Furthermore, the α index can be adjusted based on experimental data, allowing each XRBS to be accurately represented with the appropriate fractional derivative order for its specific modeling. This adjustment defines the intrinsic characteristics of each XRBS, enabling the generalization of the modeling approach for this category of astronomical objects.

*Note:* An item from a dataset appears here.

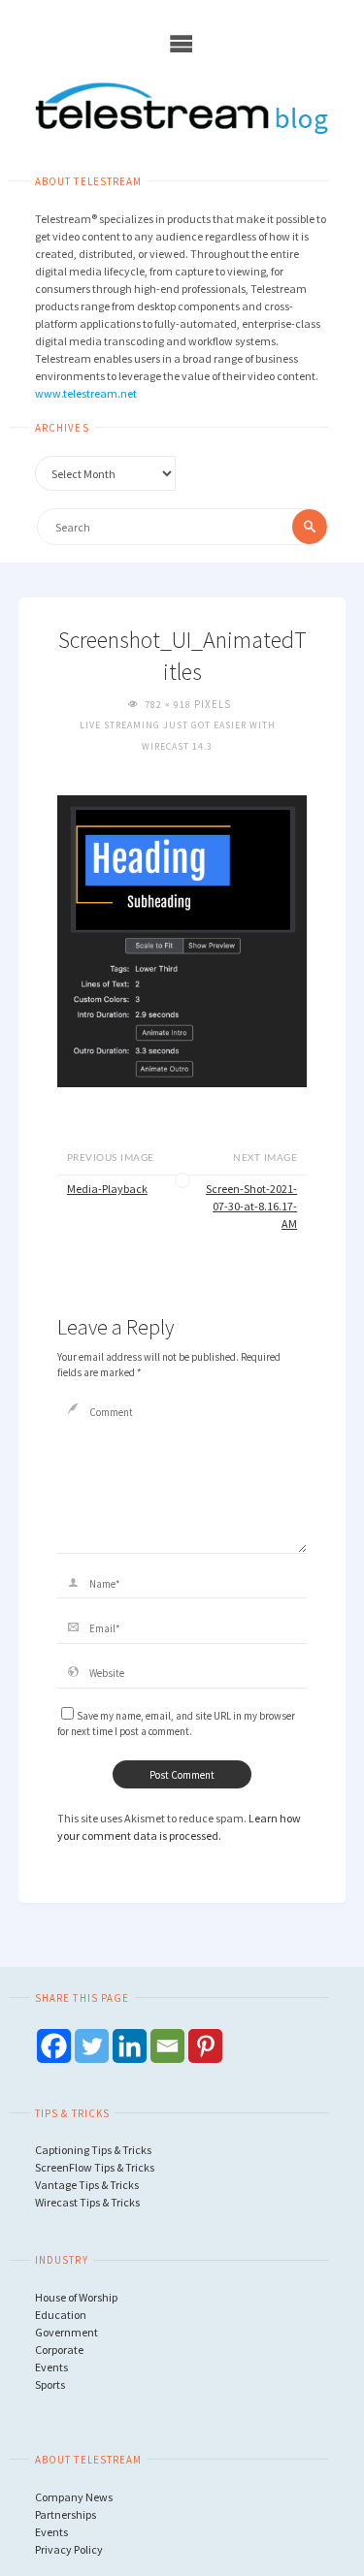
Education (60, 2314)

Additionally, we emphasize that Tsallis’s physical proposals for thermostatistics, as well as the Adomian decomposition method and its derivatives for single or coupled differential equations, significantly advance the study and modeling of stellar physical systems. These methods offer valuable insights that can be further explored and explained in future research.

5. Conclusions

Regarding the results obtained from the studied phenomenon, several proposals for restorative and diffusive terms were employed, including first-order approximations with Markovian events, exponential rates aligned with restorative and diffusive rates, and both unitary and parameterized decay rates. The Tsallis hypothesis was applied to constant restorative and diffusive terms, alongside a nonlinear and fractional time Fokker–Planck equation (FPE), to facilitate comparisons between the models and the actual data for each binary star pair analyzed. Ultimately, a convergent solution for the FPE was proposed for XRBSs.

Preliminary results from analyzing 156 X-ray intensity distributions from XRBSs revealed that these distributions are long-tailed, indicating a q-Gaussian nature. The entropic index q exhibited characteristics consistent with Tsallis thermostatistics, suggesting that these gravitational systems can be effectively interpreted within the framework of generalized thermostatistics (GTS), providing strong evidence for the phenomenological support of the theory.

This reality motivates the enhancement of modeling through new proposals for analyzing the restorative and diffusive terms of the Fokker–Planck equation (FPE), which describes the phenomena of X-ray diffusion in stellar binary systems.